Imagine picnics and parades. Imagine extended families voting together before the baked bean supper or block party.
They don't want you to vote. If they did, we wouldn't vote on a Tuesday. In November.
Why do Americans vote on Tuesday? So that, uh, our overnight, horse-and-buggy trips to the polls don't interfere with the Sabbath. Established by federal law in 1845, Election Day Tuesday is a relic of the days of slavery and small pox.
An outdated custom—so what? Here's what: It contributes heavily to Americans' low voting turnout. Voter participation is a measure of a democracy's health; the United States, among the world's worst in this category, is seriously sick.
Low turnout is a complex problem with multiple causes (a few biggies: prevailing cynicism, the decline of social capital, and the corporate-sponsored crappiness of both parties), but one simple change could have a profound effect.

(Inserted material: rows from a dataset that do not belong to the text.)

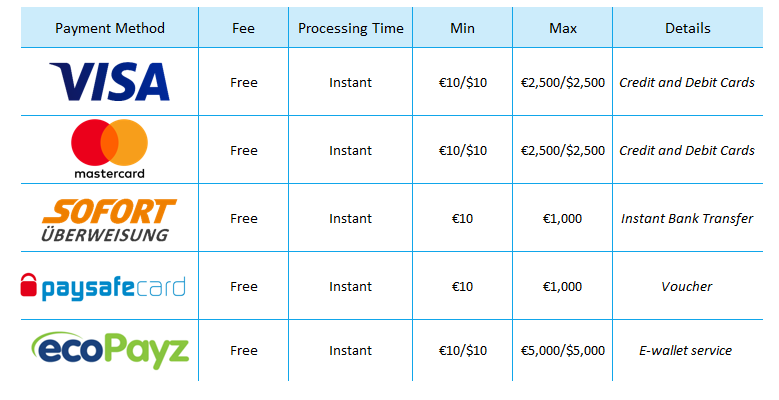
Task: Select the Processing Time header
Action: pos(351,29)
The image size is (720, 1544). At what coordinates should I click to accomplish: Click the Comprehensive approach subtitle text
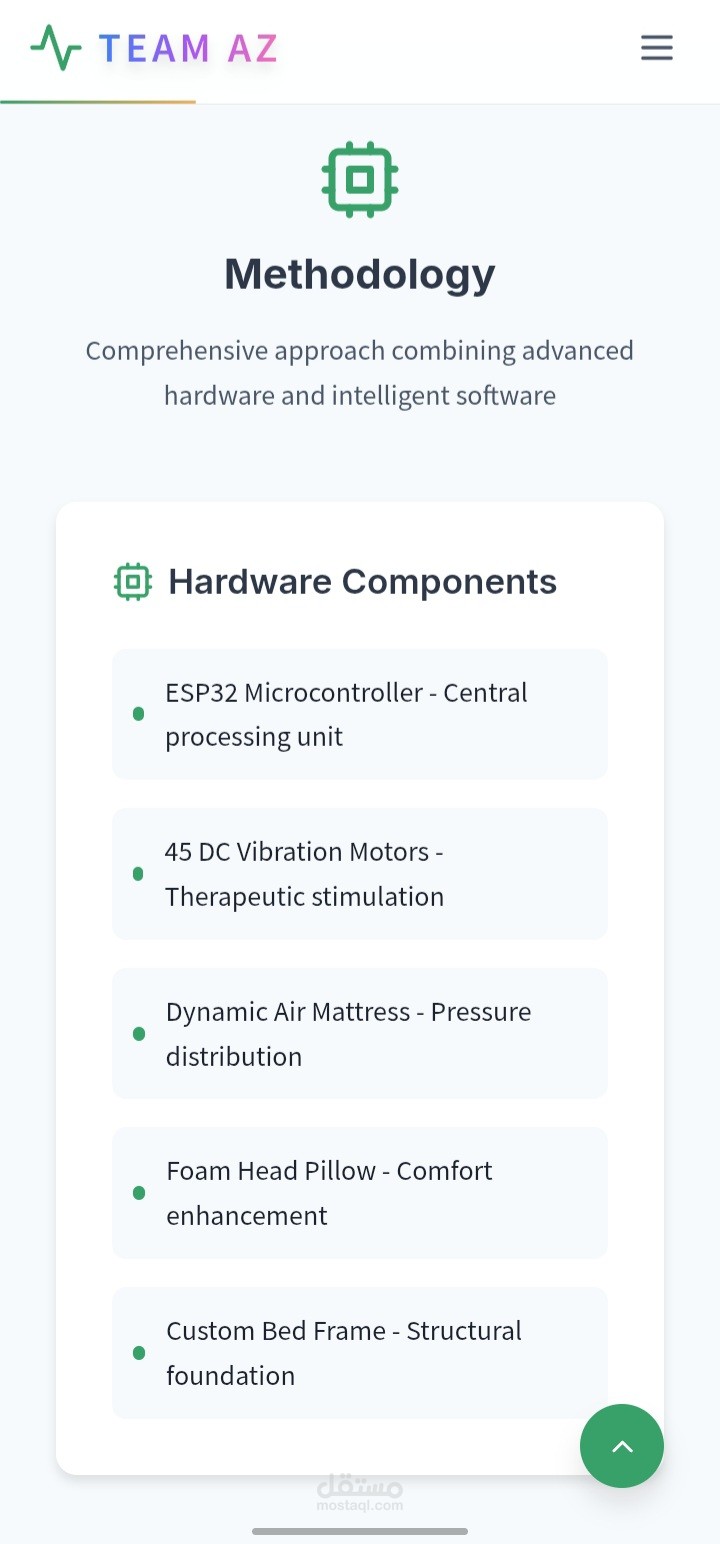pos(360,373)
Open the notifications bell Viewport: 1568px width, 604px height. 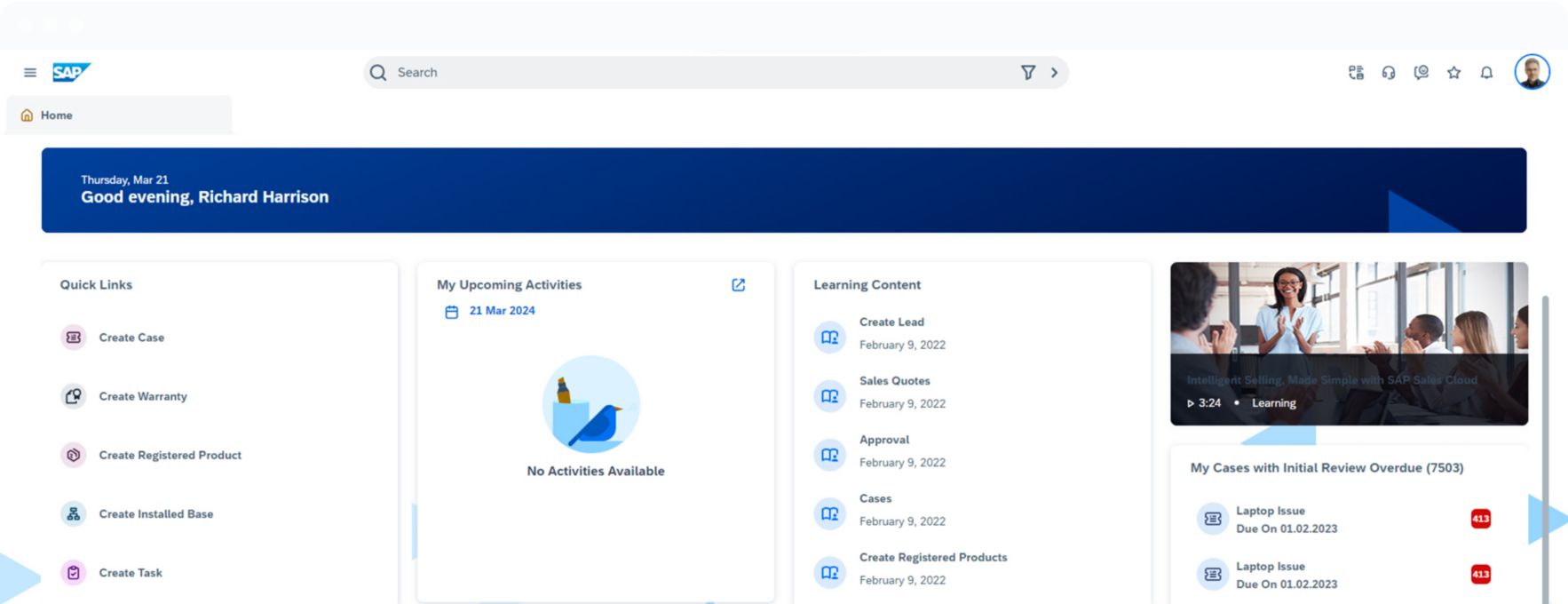(1485, 73)
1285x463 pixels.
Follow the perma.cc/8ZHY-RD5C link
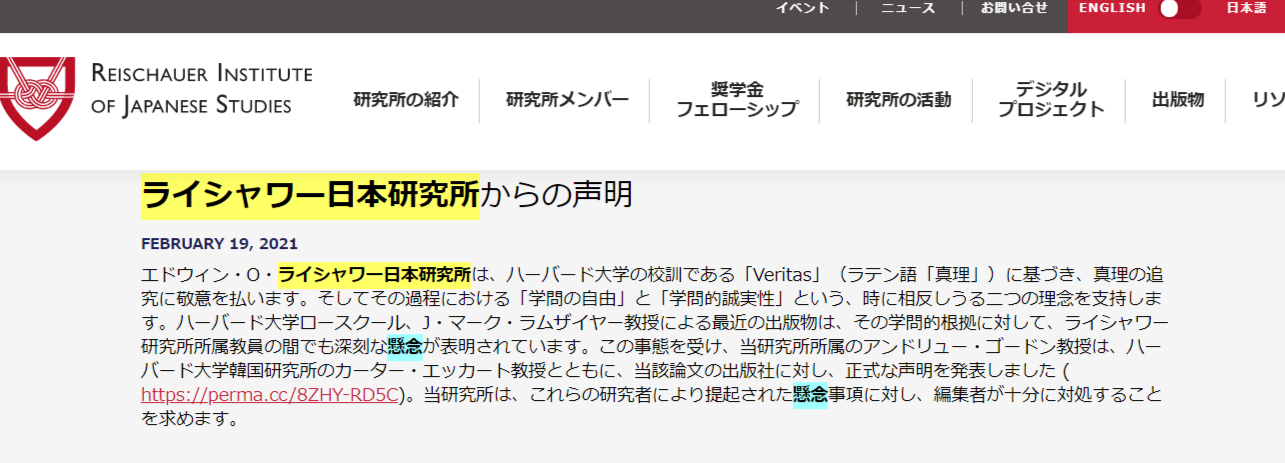(268, 395)
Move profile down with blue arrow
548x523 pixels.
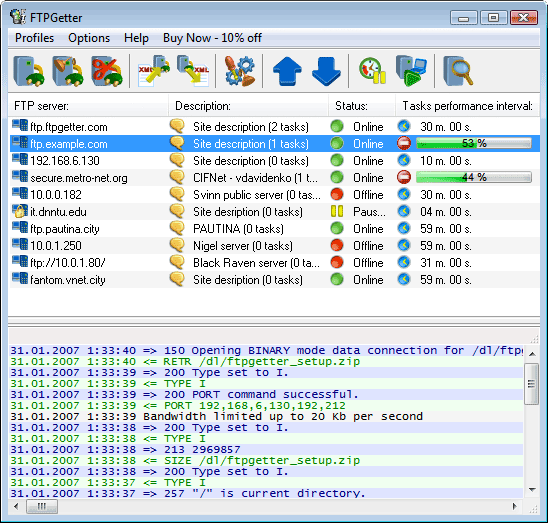point(326,71)
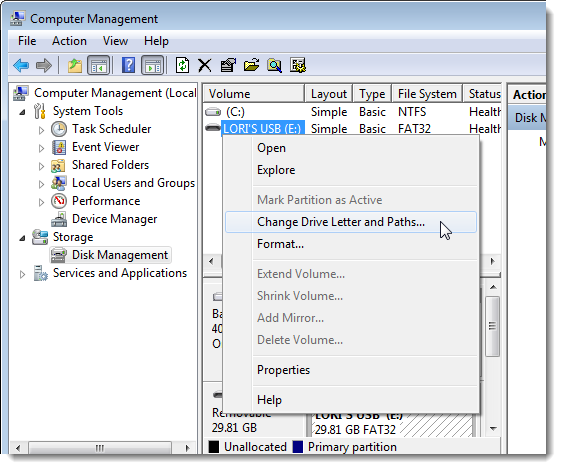Toggle the Show/Hide Console Tree icon

tap(99, 65)
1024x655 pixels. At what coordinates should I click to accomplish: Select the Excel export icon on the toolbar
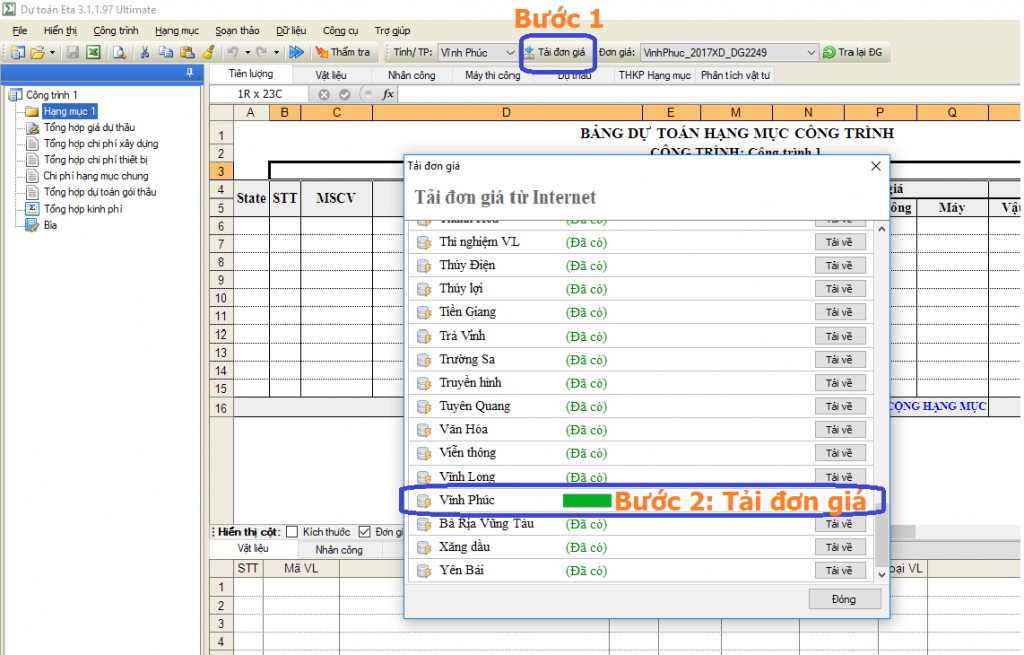91,52
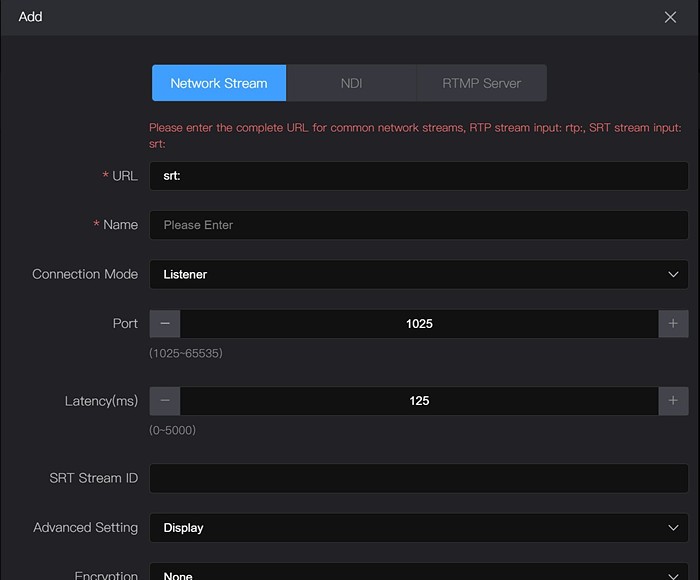Viewport: 700px width, 580px height.
Task: Increase the Port value with the plus button
Action: pyautogui.click(x=673, y=324)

The number one reason that people who are registered but fail to vote give for not participating is that they were too busy with work or school on election day. This excuse is especially prevalent among young people. So why not change election day from a Tuesday to weekend or holiday? Research has shown that turnout is higher in countries that vote during weekends.\n
But ideally, Election Day wouldn't be just a day off; it would be a celebration. Donald P. Green, co-author of what many consider the turnout bible, says reformers tend to overemphasize barriers to voting while overlooking incentives, and one excellent way to get people to the polls, his research shows, is to...throw a party.
For municipal elections in Hooksett, New Hampshire, Green and two other researchers organized a party on the lawn of the junior high, a polling place. Turnout went up, and it did again when they conducted the same experiment in New Haven, CT. "Controlling for past turnout rates, the researches concluded that a simple poll party in a precinct where 50 percent of voters typically turnout would increase turnout by 6.5 percent—a highly significant result."
No one is suggesting that cotton-candy machines will solve a problem that has vexed reformers for decades. The idea is to create a civic tradition, a culture of voting. Imagine picnics and parades. Imagine extended families going to the polls together before the baked bean supper, or block party. Imagine a festive occasion of patriotism (or, if you prefer, civic pride) like Election Day in Puerto Rico, where people celebrate their way to the polls in big numbers.